In 1947, Warren was appointed the new school's first dean. Once again he found himself involved in creating a new medical school. His first appointments were three former associates in Rochester: Dr Charles Carpenter as the first professor of infectious disease; Dr. Andrew H. Dowdy as the first professor of radiology; and Dr John S. Lawrence, who had pioneered the use of phosphorus-32 as a radioactive tracer, as professor of medicine. With Dr William P. Longmire Jr, a 34-year-old plastic surgeon from Johns Hopkins University recruited by Lawrence as professor of surgery, they became the "Founding Five" of the new school. Initially, the new school was accommodated in wartime Quonset huts scattered about the UCLA campus. Warren was still wearing his army fatigues. Construction of permanent accommodation commenced in 1949. By 1951 when the first students, 26 men and two women, arrived there were 15 faculty members. By the time the first class graduated in 1955 there were 43 faculty members. The UCLA Medical Center opened in 1955.
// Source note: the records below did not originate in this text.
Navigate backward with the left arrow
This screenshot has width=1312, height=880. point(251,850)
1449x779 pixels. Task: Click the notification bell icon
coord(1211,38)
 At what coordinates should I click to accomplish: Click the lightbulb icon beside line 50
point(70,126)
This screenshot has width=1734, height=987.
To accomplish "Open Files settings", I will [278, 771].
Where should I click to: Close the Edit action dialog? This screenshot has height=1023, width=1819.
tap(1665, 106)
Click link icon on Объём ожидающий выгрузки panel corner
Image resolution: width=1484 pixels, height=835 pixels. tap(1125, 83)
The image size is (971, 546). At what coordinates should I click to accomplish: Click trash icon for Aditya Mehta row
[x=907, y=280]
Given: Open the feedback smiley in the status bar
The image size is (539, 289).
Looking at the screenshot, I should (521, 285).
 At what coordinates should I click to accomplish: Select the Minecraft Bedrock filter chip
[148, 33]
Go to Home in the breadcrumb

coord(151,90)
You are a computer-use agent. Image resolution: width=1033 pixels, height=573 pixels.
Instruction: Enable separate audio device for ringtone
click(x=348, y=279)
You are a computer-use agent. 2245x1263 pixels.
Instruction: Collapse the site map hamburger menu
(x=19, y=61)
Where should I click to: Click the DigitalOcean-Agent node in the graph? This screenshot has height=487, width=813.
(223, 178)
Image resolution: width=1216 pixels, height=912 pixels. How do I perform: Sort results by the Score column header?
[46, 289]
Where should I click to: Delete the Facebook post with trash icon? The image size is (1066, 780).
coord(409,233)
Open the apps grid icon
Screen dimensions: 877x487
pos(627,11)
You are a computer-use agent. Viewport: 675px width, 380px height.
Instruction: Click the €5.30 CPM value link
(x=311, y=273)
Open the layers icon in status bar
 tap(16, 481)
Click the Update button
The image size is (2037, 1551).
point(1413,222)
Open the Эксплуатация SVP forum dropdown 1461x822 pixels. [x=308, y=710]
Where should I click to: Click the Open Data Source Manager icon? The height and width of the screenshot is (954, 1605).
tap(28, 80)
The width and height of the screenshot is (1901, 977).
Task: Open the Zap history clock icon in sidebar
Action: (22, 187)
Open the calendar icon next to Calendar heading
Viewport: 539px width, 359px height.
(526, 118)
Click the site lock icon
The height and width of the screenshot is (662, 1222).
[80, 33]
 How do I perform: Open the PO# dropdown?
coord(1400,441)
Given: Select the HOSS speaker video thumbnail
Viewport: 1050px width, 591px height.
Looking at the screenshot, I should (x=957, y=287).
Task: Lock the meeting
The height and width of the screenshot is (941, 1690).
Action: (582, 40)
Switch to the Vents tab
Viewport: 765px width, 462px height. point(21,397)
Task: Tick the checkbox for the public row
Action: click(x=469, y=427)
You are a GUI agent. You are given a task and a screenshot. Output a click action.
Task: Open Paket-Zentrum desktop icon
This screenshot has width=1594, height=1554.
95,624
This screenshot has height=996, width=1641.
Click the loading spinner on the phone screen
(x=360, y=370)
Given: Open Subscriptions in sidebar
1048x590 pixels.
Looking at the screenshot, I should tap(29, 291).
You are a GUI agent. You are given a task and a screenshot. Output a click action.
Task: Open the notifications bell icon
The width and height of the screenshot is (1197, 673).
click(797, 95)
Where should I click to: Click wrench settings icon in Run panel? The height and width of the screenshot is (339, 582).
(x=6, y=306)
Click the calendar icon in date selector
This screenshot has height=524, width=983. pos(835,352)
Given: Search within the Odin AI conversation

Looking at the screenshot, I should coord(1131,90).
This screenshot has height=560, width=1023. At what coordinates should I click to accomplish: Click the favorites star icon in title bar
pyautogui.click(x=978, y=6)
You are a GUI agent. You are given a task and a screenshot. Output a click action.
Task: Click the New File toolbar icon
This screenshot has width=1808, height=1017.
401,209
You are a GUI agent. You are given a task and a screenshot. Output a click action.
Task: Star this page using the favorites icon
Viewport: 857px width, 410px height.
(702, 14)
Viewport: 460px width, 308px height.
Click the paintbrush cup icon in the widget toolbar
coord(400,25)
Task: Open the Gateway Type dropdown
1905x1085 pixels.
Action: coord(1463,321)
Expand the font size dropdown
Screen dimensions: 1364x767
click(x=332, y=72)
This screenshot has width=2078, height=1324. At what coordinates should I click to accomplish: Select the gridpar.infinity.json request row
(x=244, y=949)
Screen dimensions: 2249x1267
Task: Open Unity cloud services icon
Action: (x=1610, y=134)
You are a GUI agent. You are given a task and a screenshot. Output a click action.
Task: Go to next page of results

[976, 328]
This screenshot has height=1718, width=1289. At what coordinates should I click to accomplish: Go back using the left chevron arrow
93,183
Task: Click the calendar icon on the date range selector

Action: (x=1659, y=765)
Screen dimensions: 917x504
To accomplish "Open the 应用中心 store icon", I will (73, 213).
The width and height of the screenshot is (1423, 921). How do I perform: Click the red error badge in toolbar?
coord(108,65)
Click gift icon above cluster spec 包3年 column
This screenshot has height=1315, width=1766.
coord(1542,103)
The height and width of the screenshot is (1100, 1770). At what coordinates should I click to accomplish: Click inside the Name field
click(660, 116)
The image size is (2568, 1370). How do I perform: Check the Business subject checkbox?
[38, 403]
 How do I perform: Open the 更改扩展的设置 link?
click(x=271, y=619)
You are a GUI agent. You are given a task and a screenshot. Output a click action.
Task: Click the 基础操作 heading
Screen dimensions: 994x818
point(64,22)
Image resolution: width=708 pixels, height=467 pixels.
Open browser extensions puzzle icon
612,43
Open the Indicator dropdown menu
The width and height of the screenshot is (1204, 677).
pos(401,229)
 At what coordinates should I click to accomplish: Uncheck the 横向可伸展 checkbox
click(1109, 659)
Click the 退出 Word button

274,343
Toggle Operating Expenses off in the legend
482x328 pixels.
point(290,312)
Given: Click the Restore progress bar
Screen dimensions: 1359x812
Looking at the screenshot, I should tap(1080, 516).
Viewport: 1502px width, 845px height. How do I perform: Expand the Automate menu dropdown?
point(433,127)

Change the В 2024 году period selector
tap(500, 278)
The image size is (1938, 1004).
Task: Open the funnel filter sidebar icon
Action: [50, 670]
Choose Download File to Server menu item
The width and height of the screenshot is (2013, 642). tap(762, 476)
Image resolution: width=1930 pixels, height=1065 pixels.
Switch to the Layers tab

Under Warren's leadership, the school grew steadily, adding schools of dentistry, nursing, and public health. Against some influential opposition, Warren established his medical school on the UCLA campus rather than in another part of the city. He strove to integrate not only the structures but the faculty with other departments of the university. He fostered the development of a major biomedical library as both a tangible and intellectual link between the life sciences and the health sciences.

Warren became the vice chancellor for health services in 1962. From 1963 to 1965 he served as special assistant to President John F. Kennedy and later Lyndon B. Johnson on mental retardation. Returning to UCLA in 1965, he became professor emeritus, a position he held until his death in 1981. His first wife Viola died in 1963 and on July 18, 1970, he married Gertrude Turner Hubberty. In 1971, Warren was awarded the Enrico Fermi Award. His citation read:

For the imaginative, prescient, and vigorous efforts which made possible the early development of atomic energy so as to assure the protection of man and the environment, and for the establishment of a biomedical research program which has resulted in many substantial applications of ionizing radiation to diagnosis and treatment of disease and to the general welfare.

He died on July 26, 1981, in Pacific Palisades, Los Angeles. His papers are in the UCLA Library, Department of Special Collections.

The Stafford L. Warren Medal is named in his honor and is awarded to the top graduating medical student from the David Geffen School of Medicine at UCLA each year.